Prostanthera gilesii is a species of flowering plant in the family Lamiaceae and is endemic to the Mount Canobolas area of New South Wales. It is a small, compact, spreading shrub with aromatic, narrow egg-shaped to elliptical leaves, and white to yellowish white flowers with purple to dark mauve markings inside the petal tube and pale orange markings on the petal lobes.

==Description==
Prostanthera gilesii is a compact, spreading shrub that typically grows to a height of up to 1 m and has more or less cylindrical, moderately hairy branchlets. The leaves are aromatic, glossy dark green, paler on the lower side, almost glabrous, narrow egg-shaped to more elliptical, 15-26 mm long and 6–10 mm wide on a petiole 1–2 mm long. The flowers are arranged singly in three or four upper leaf axils with bracteoles about 3–3.5 mm long at the base. The sepals are green and form a tube 2.5–3 mm wide with two lobes, the lower lobe 5–6 mm long and 3.5–4 mm wide and the upper lobe 5–6 mm long and 4.5–5.5 mm wide. The petals are white to yellowish white and 12–15 mm long forming a tube 7–9 mm long with purple to dark mauve marking inside the tube. The central lower lobe has pale orange markings and is 10–11 mm long and 4–4.5 mm wide, the side lobes 7–8 mm long and 4 mm wide. The upper lobe is 4–5 mm long and 8–9 mm wide with a central notch about 1 mm deep. Flowering occurs in November and December.

==Taxonomy and naming==
Prostanthera gilesii was first formally described in 2015 by Barry Conn and Trevor Wilson from an unpublished description by George Althofer and the description was published in the journal Telopea. The specific epithet (gilesii) was proposed by Althofer to honour William E. Giles who discovered the species in the 1940s. Molecular studies have demonstrated that P. gilesii is closely related to Prostanthera phylicifolia and Prostanthera volucris.
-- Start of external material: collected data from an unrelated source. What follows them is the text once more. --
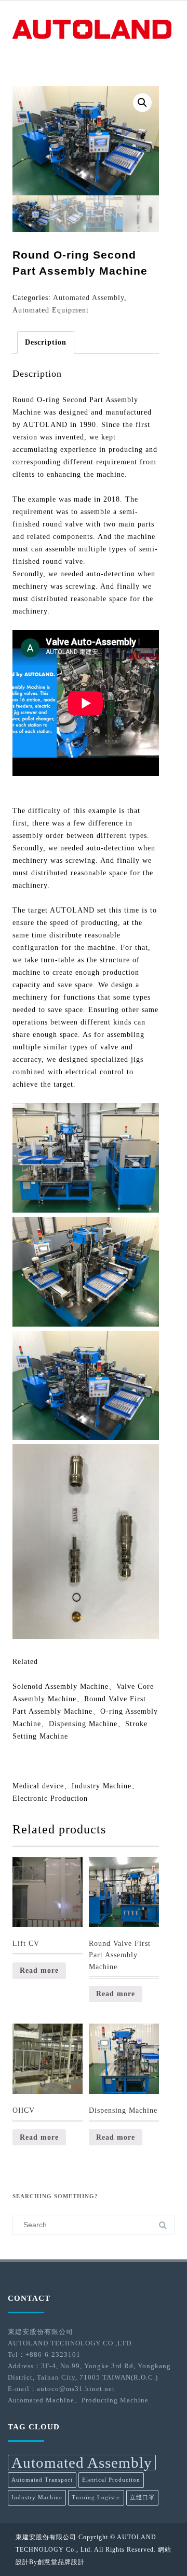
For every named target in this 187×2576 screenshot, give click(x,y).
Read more (39, 1970)
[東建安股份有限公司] (93, 40)
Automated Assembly (88, 298)
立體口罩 (142, 2497)
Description (45, 342)
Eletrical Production (111, 2480)
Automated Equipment (50, 310)
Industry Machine (36, 2497)
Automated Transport (42, 2480)
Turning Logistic (96, 2497)
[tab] (45, 342)
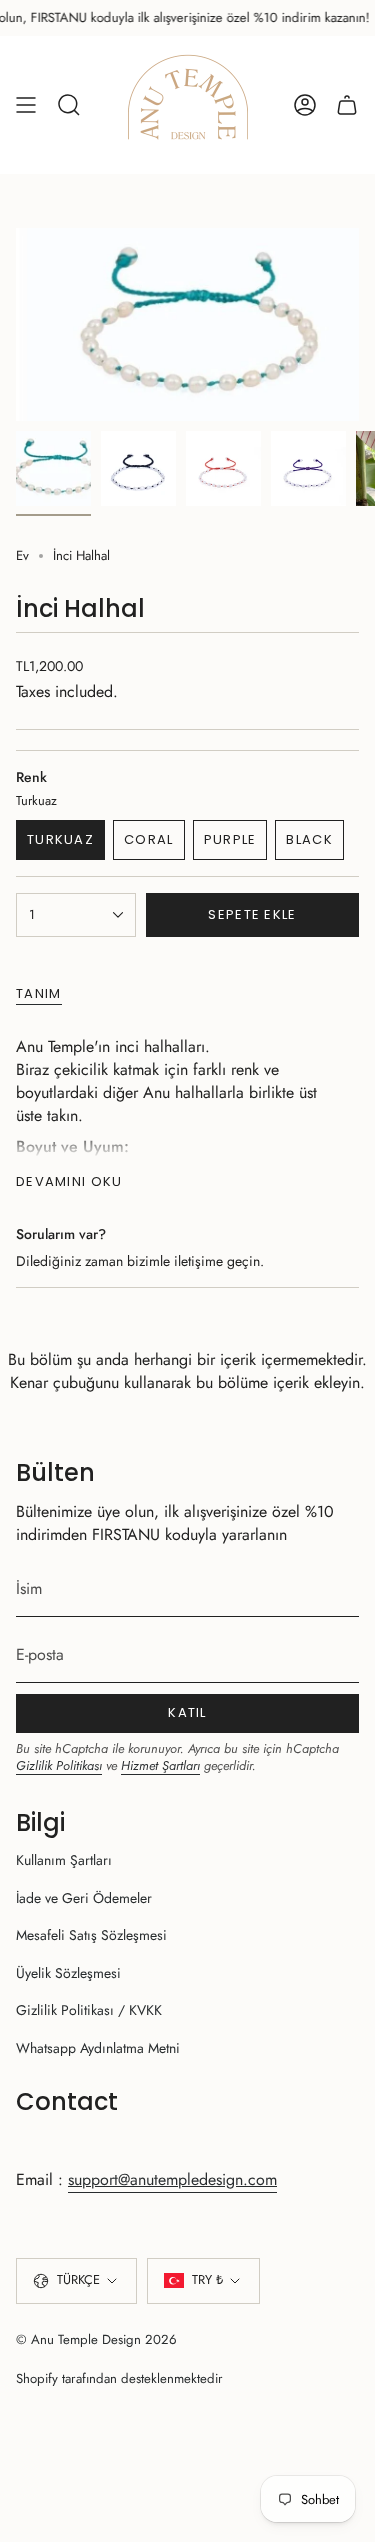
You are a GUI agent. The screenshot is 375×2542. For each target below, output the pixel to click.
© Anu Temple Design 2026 (96, 2339)
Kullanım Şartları (64, 1860)
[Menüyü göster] (26, 105)
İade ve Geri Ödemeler (84, 1898)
==Distribution and habitat==
This mint bush grows in forest dominated by Eucalyptus dalrympleana but is only known from the Mount Canobolas State Conservation Area.

==Conservation status==
This mintbush is listed as "critically endangered" under the New South Wales Government Biodiversity Conservation Act 2016. The main threats to the species are its small population size, inappropriate fire regimes, weed invasion, disturbance by pigs and illegal collection of plant material.